LONDON (The Deal) -- Markets tumbled in Europe and Asia in a morning of drama, as China closed its exchanges early for the second time this week when they hit the circuit breaker of 7% after just 14 minutes of trading, and the central bank slashed the reference exchange rate of the Chinese currency with its biggest one-day cut since August last year.
The surprise devaluation of the renminbi by 0.5% to RMB6.5646 per dollar sparked fears of an Asian currency war, although the People's Bank of China was only following market pressure in setting the fix. New rules in place since last August are designed to ensure the bank follows the market lead rather than arbitrarily push the currency in the direction desired by the government.
While the Japanese yen, sometimes seen as a haven, rose, weighing heavily on Tokyo's export-oriented Nikkei 225 index, the currencies of commodities exporters such as Canada and Australia moved in the opposite direction.
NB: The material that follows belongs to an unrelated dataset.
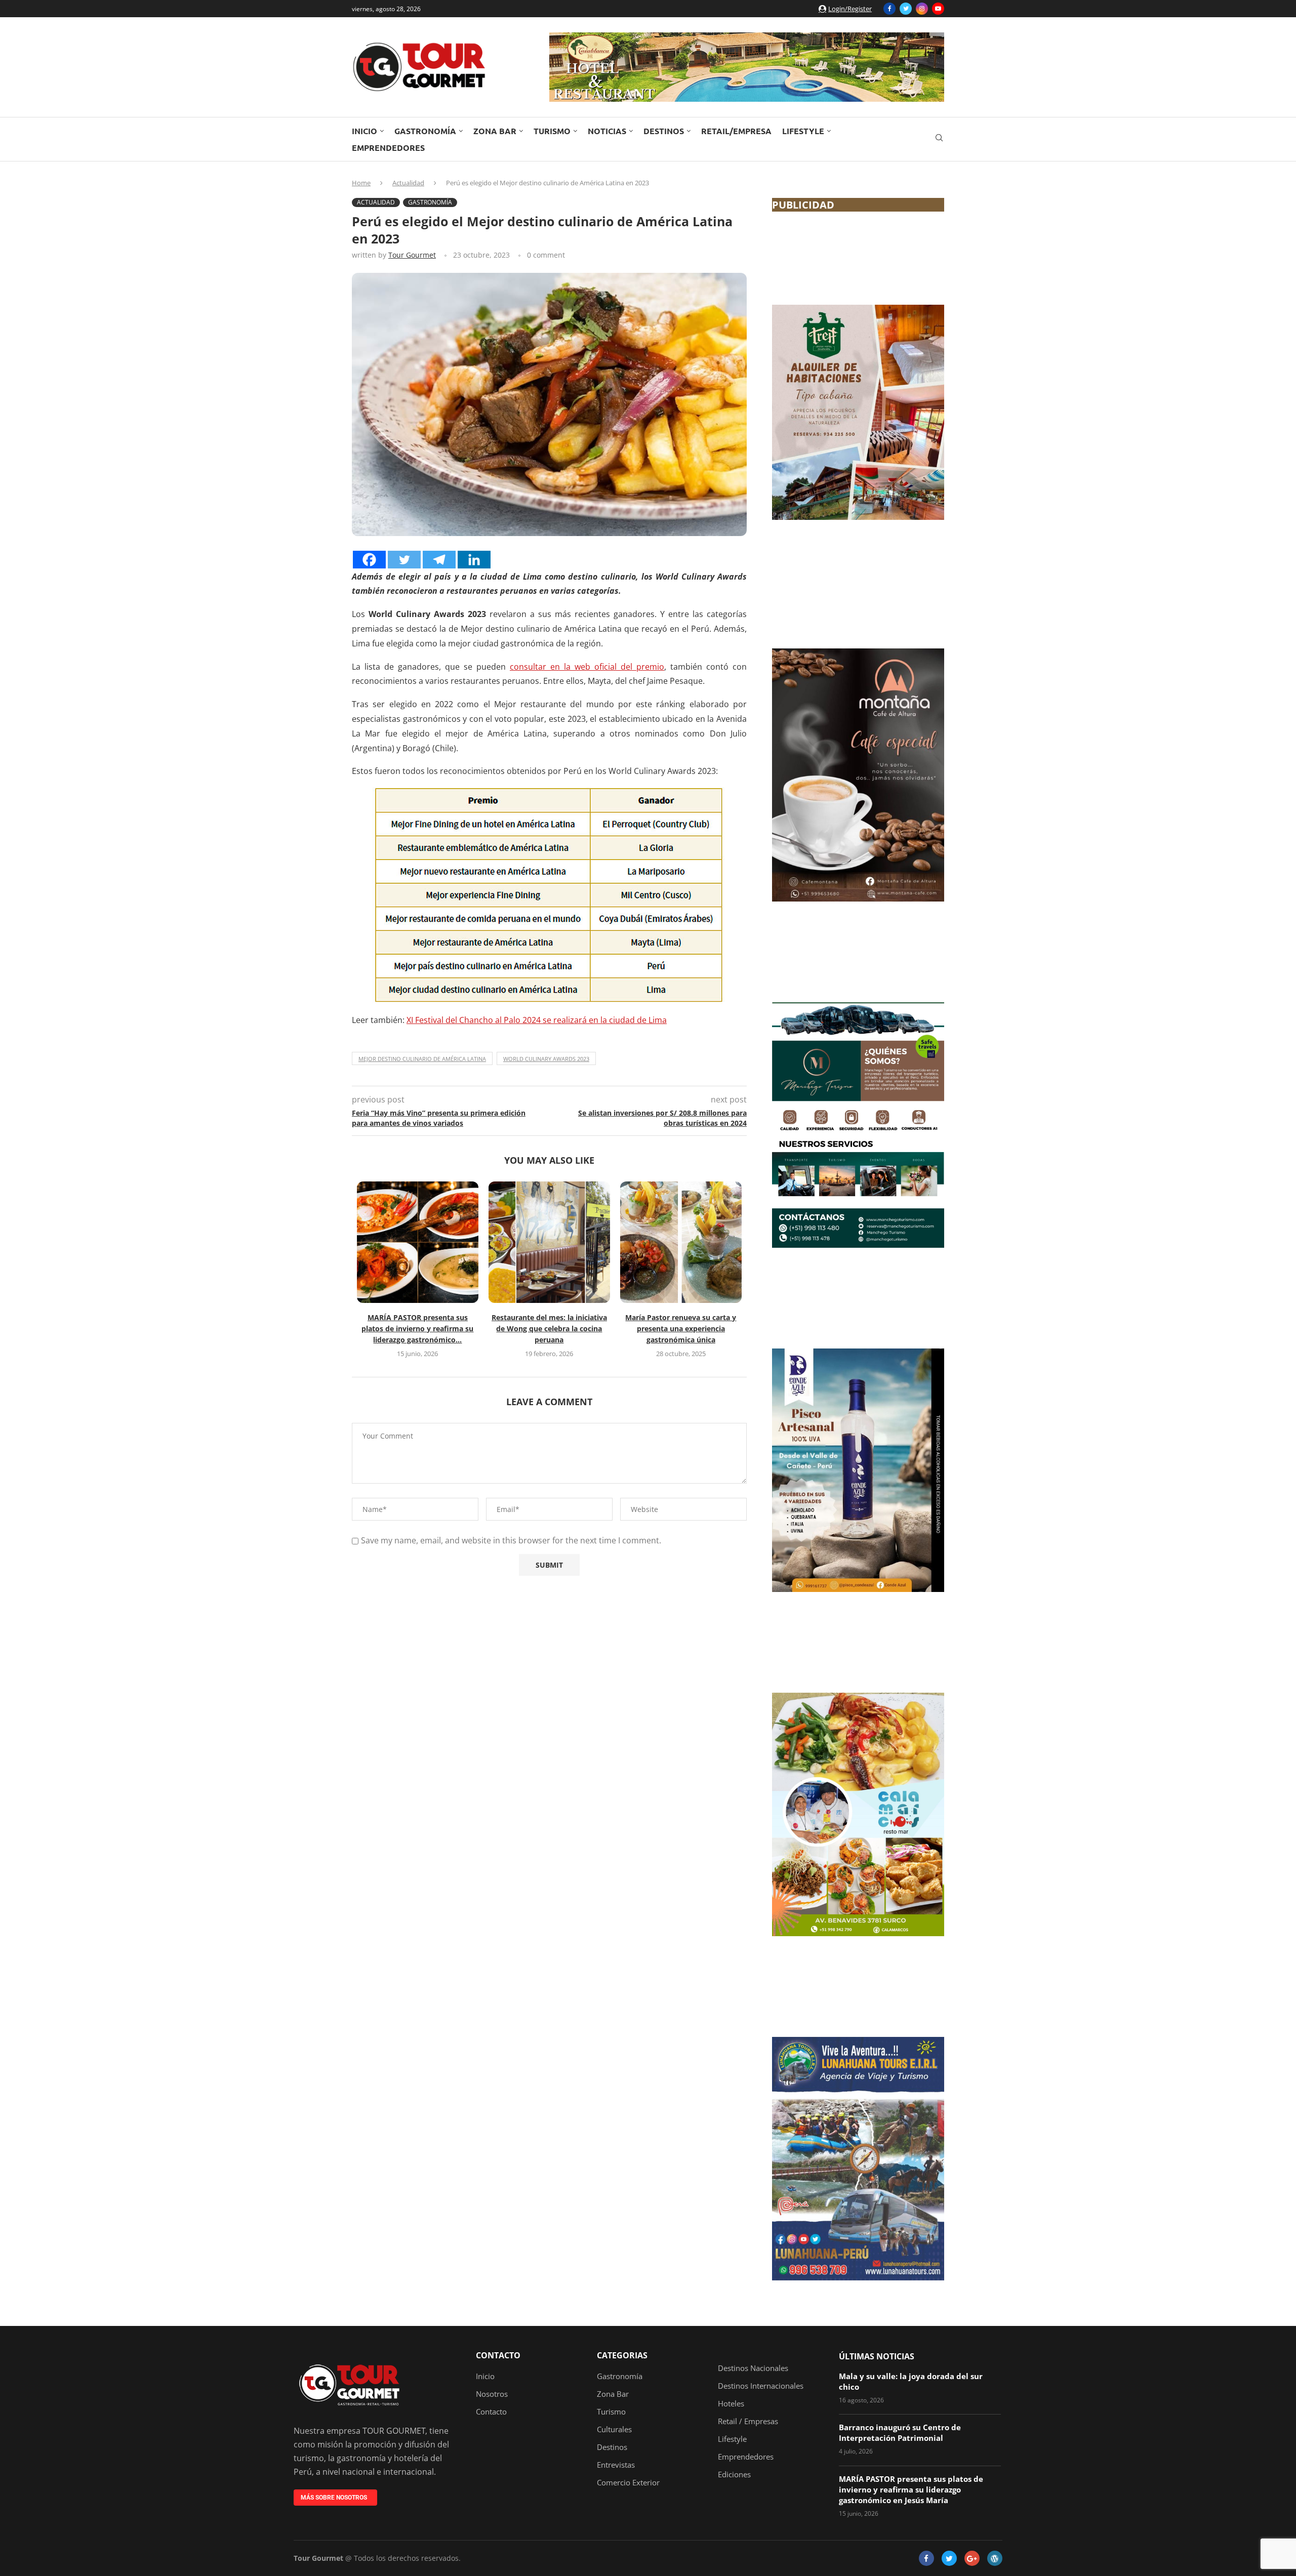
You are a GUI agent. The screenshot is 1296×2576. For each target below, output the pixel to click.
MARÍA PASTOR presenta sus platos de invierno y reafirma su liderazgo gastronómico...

Australia, in particular, relies on Chinese demand to keep prices high, although South Africa's gold miners got a rare boost as the yellow metal also strengthened due to its role as a haven.
Randgold Resources (RGORF) was the biggest riser on London's FTSE 100, rising 1.96% at 4,413, as the price of gold lifted. But general miners Anglo American (AAUKY) and BHP Billiton (BHP) dropped 8.8% to 246.60 pence and 5.535 to 670 pence, respectively. Meanwhile falling oil prices -- dragged down by increased production even as Middle East tensions remain high -- are being taken as a sign of global economic weakness rather than as a chance to grow consumer demand.
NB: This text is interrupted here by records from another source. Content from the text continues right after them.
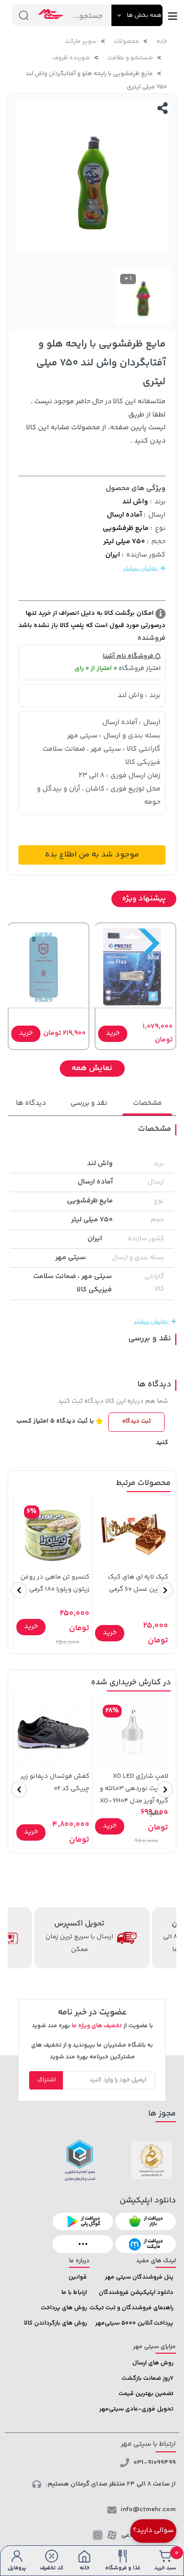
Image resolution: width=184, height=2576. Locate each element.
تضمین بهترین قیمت (146, 2394)
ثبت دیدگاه (136, 1421)
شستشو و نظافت (130, 58)
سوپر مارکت (81, 42)
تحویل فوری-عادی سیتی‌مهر (136, 2409)
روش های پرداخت (64, 2308)
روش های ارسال (152, 2363)
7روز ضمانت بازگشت (147, 2378)
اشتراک (46, 2080)
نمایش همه (92, 1068)
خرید (113, 1033)
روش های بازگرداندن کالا (55, 2323)
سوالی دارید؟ (153, 2530)
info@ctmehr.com (148, 2509)
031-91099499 (154, 2462)
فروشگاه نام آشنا (129, 656)
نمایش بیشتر (140, 568)
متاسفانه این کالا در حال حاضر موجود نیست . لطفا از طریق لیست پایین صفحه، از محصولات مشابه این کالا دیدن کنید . (96, 421)
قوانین (77, 2277)
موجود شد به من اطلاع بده (92, 854)
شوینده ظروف (71, 58)
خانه (161, 42)
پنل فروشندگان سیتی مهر (139, 2277)
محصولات (126, 42)
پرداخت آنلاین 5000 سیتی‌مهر (134, 2323)
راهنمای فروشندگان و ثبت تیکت (131, 2308)
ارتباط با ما (74, 2292)
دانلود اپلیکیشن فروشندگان (136, 2292)
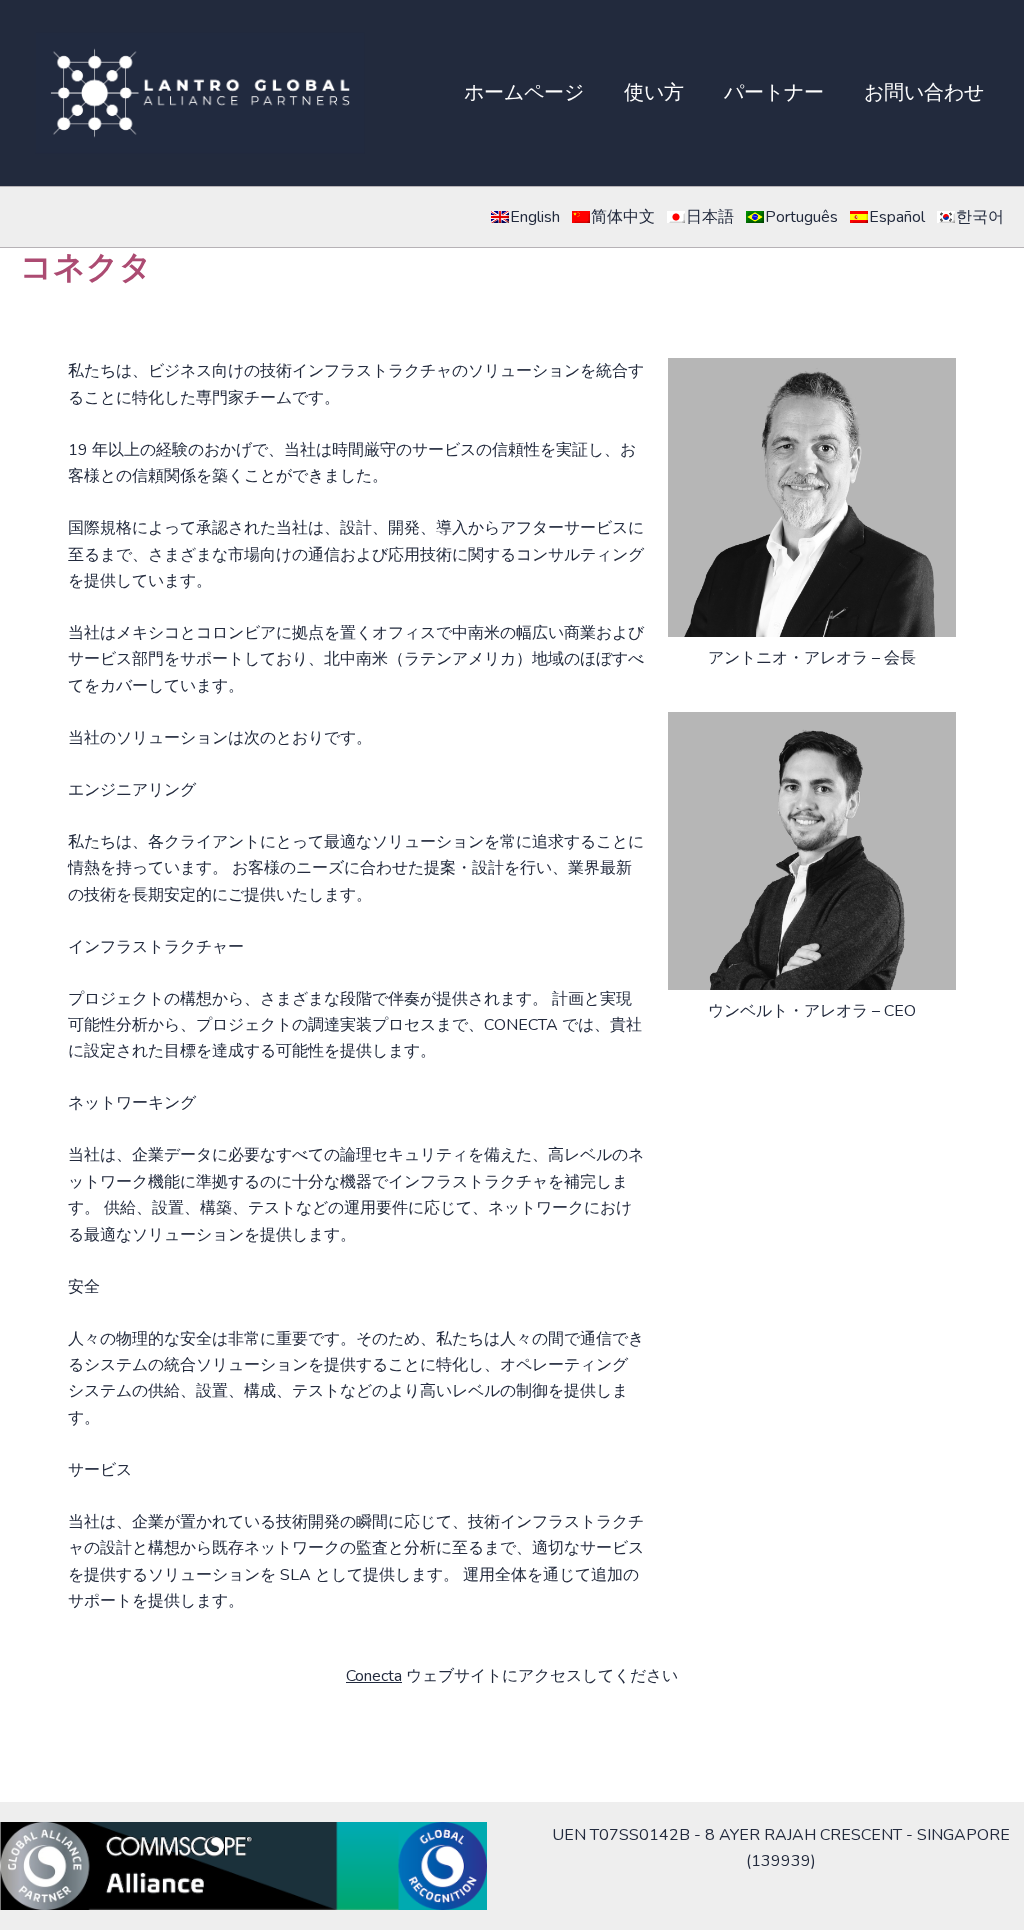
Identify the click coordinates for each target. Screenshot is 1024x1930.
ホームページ (524, 92)
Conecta (374, 1676)
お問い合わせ (924, 92)
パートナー (774, 92)
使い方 (654, 92)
European markets stayed in their slump even after the publication of eurozone unemployment figures showing the jobless rate across the region had fallen to 10.5% in November -- the lowest level since October 2011. In the European Union as a whole, including non-eurozone countries such as the U.K and most of the Nordic and Eastern European nations, the unemployment was down to 9.1%, the lowest level since July 2009.
In London, retailer Marks & Spencer Group (MAKSF) bucked the trend, at one point gaining as much as 1.7% to over 446 pence. The stock rose after M&S announced the earlier than expected retirement of CEO Marc Bolland, who has been under pressure to improve performance. The company announced worse-than-expected general merchandise sales in the third quarter despite better margins following Bolland's decision to hold back from heavy discounting. But it also said it had its best Christmas season ever in food.
But a different measure of the health of the retail sector might be the 11% share price drop at single-price discounter Poundland which despite selling everything at prices of £1 or 99 pence, depending on which of its two brands you shop in, said it suffered from a decline in footfall, as shoppers increasingly stay at home. Nevertheless, the FTSE 250 retailer managed a respectable 29.4% growth in total revenues to £424.9 million ($619 million), including sales at the 99p Store chain, which Poundland acquired in 2015. Poundland said it expected the acquisition to generate incremental Ebitda of at least £25 million.
In London, the FTSE 100 was down 2.83% at 5,901.35, while in Germany the DAX was off 3.28% at 9,878.73 and the CAC 40 was down 2.79% at 4,355.4.
In Asia, Tokyo's Nikkei 225 closed down 2.33% at 17,767.34, while the TOPIX finished the day off 2.03% at 1,457.94. Hong Kong's Hang Seng index was off 3.09% at 20,333.34. In China, the source of the day's woes, the CSI300 combined Shenzhen and Shanghai Index, which is the benchmark by which the market closure is decided, finished down 6.93% at 3,294.38.